“Shoot for the moon, Even if you failyou will land among the stars”
As we dream, often our dreams change. Mine do anyways. I tend to have big, in the eyes of some, unattainable dreams. Often I do not reach my initial goals. Life happens, they become tattered and form into new dreams. Does this mean I have failed? I say no. Our dreams grow with us as we grow and change. What we initially thought we wanted may not have been what we needed. While I am great at refocusing my dreams and often change them (true Gemini at heart) sometimes when I focused to much on the tree to see the forest this can be discouraging.

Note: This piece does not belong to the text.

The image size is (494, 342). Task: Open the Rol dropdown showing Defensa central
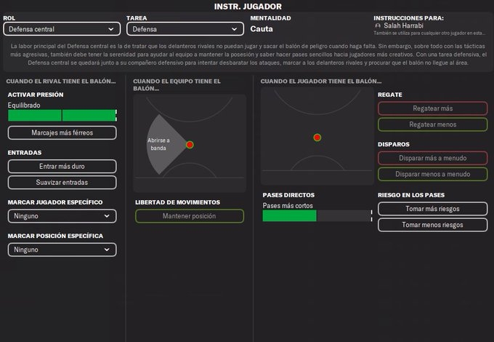[62, 29]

Life is going to happen whether you want it to or not. Things will always come up, especially in my life. Some things I bring on myself, some result at no fault of my own. There is no one right path, what matters is that you keep moving. Lately I have felt stagnant at least in the physical part of my journey. I have found myself tired of trying so hard, tired of eat this not that, going to the gym, staying motivated period. This is exactly why this journey has to be a life style change, there are no quick fixes. I feel like I am waging war on my emotions, a war that I am determined to win. In working on healing myself naturally things are coming out that I have worked years to push down into that deep dark hole that lies within me. Like I said in my last post, I feel like I am at an impasse where I have to decide what is really important and how much I am willing to work for it. I do feel that I know what I want but yet I am still struggling. What does this mean? Am I being to hard on myself, not hard enough? Have I set the bar to high yet again? I’m figuring it out along the way.

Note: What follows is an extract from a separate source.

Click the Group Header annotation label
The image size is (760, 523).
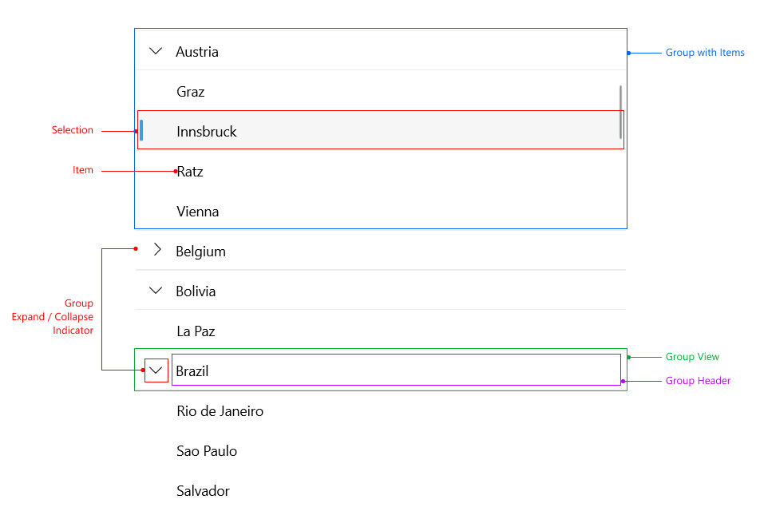[x=698, y=381]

Fairy godmother likes to remind me of how much I truly am handling all the time, every day. Not as a way to give me excuses; but as a way to remind me how truly strong I am. I often forget how strong I can be in the midst of daily life. Sometimes I swear if I hear that saying “God dosent give us more than we are strong enough to handle” one more time I will scream. Some days I just want to yell back at God and ask “Just how strong do I have to be"”? I really hate that saying some days.

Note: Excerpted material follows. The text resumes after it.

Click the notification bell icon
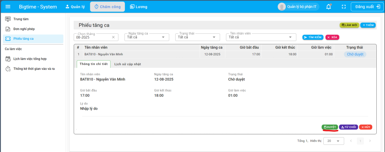 pos(329,7)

Thankfully I have the great therapist that is Fairy Godmother. I also have some great friends and things like the #priorfatpack and a few family members to keep me going on the hardest of days. There have been lots of hard days here lately on and off the past few months, really the last year. My life has changed so much in the last year, 3 years, 10 years. I guess its hitting the big threeOH that is causing me to reflect so much on things that were and might have been. I have also been reflecting on things that can and will be. I still know the path ahead of me will not be an easy one. Nothing in my life or worth having comes easy, but I can take my tattered dreams and spin them into silver and gold.